OXFORD – You’re not likely to see Jevan Snead and Terrico White hanging out together around town.
Their extracurricular activities require a great deal of their time.
These guys do share something in common, however. They are the most prominent players in arguably the two most prominent sports at Ole Miss.
They are the faces of their respective programs. While neither the football team nor the basketball team have been in season for several months, Snead and White have been the topic of much discussion.
Snead, the Rebels’ quarterback, could quite possibly be the first player selected in next spring’s NFL draft.
White isn’t rated quite as highly for next summer’s NBA draft, but one Web site projects him as a lottery pick in 2011.
These are special talents. Guys with their ability don’t come around often. You don’t flip too many pages in the football media guide before you get to Eli Manning, but in the years that followed Manning’s senior season the Rebels’ quarterbacks were quite average.
Now under center there’s poise, arm strength, elusiveness and leadership.
On the court White can jump up and nail a 3 with dizzying quickness. He can drive past opponents, and when he gets to the rim can jump so high he looks like a circus act.
Neither Snead, a junior, or White, a sophomore, are likely to see their senior seasons.
White could return for his junior season if he believes he can greatly enhance his draft status by another year.
Snead may decide that he really enjoys the pageantry of college football, but if he has the season many believe he will, and if his projections remain as high as they’ve been this summer, there’s more risk in staying and getting hurt than in leaving and cashing in.
A consideration in Snead’s situation will be the landscape of rookie salaries in the NFL, which could change drastically after this year the final season for the collective bargaining agreement.
You can’t help but wonder what their coaches can accomplish while two such big men are on campus. Is there pressure to win big now?
“We don’t want to sit here and say, ‘Hey, we’ve got to have something big happen.’ You don’t want to approach it that way,” football coach Houston Nutt said. “We want to say, Hey, we have a good team. We don’t need to get anybody hurt. Let’s go play.'”
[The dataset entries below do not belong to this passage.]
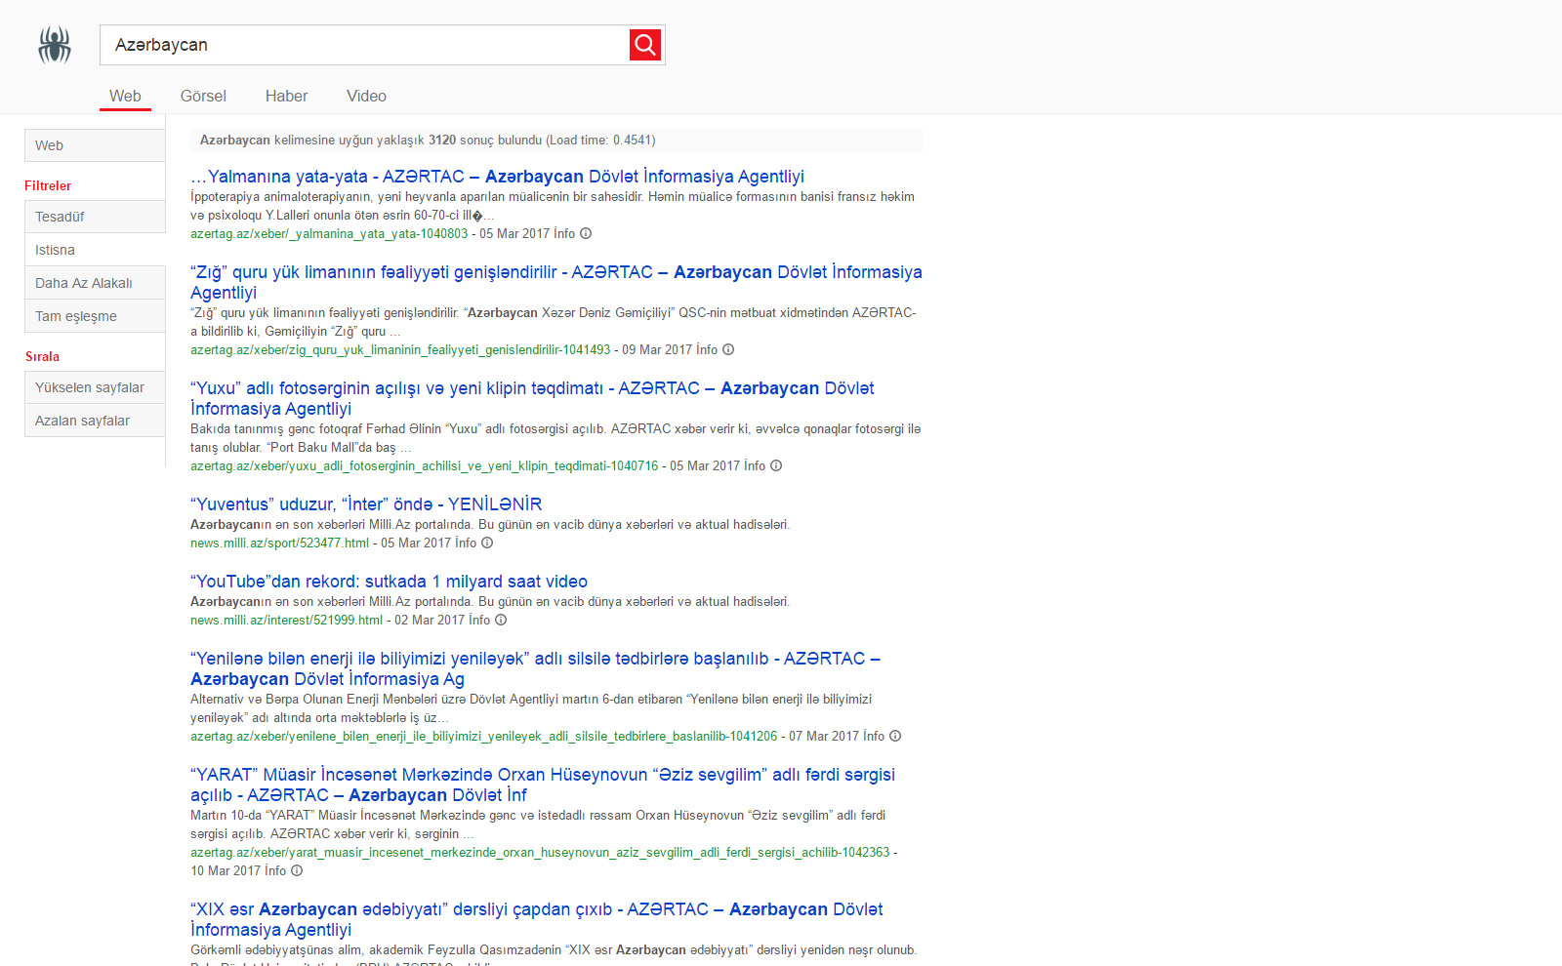This screenshot has height=966, width=1562.
Task: Select the Istisna filter option
Action: 95,250
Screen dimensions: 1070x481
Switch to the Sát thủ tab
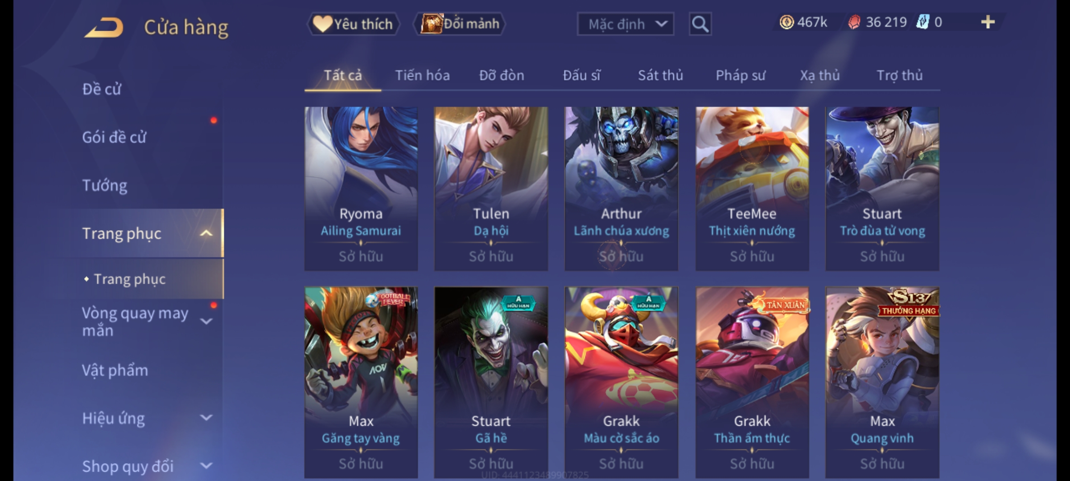pos(660,75)
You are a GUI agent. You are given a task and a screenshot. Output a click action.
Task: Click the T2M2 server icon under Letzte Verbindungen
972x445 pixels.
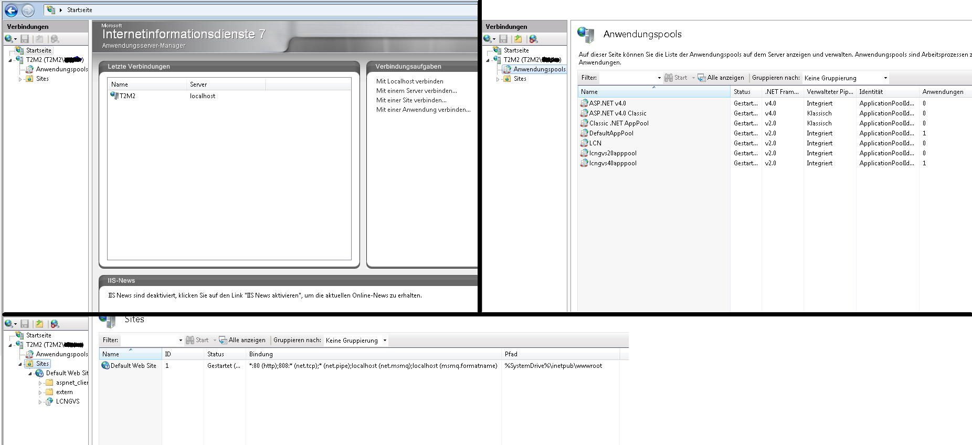114,96
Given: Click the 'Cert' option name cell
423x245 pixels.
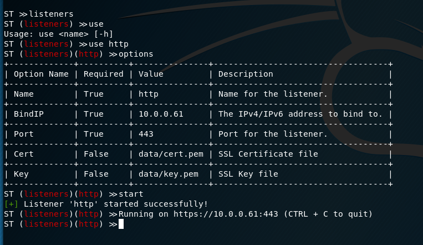Looking at the screenshot, I should (23, 154).
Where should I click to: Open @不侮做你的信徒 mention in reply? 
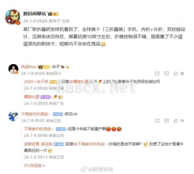90,144
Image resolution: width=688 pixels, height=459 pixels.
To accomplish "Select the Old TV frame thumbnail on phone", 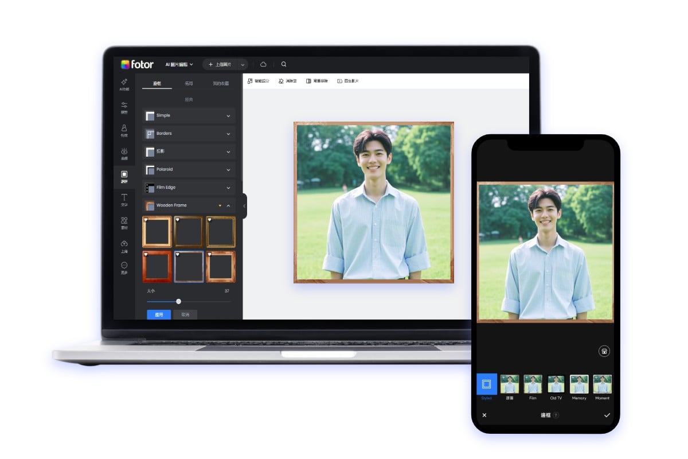I will [x=556, y=384].
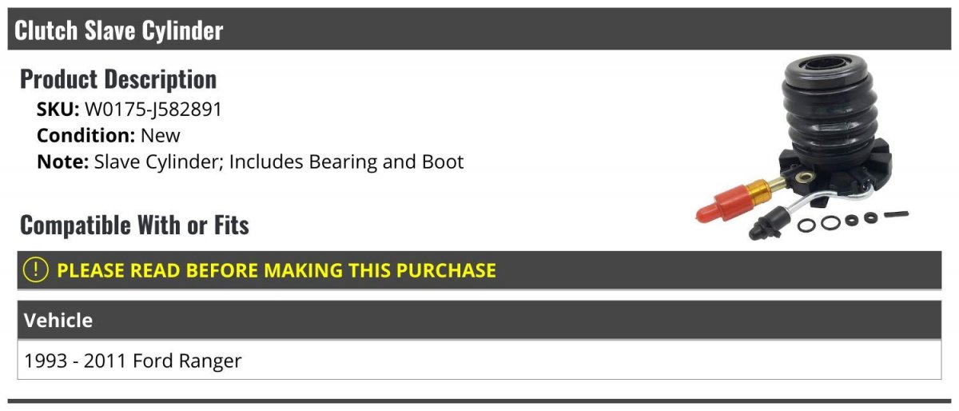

These are team sports, of course. Snead and White are pieces in a puzzle. Players come and go, and coaches go out and get more players.
Coaches may not admit it, but there’s probably a little crossing of fingers, a little thought about what might happen with players of this caliber.
In an ideal scenario the end result would look something like this: Win big, disprove the theories that great success can’t happen at some schools, go out and sign this level of athlete again, repeat cycle.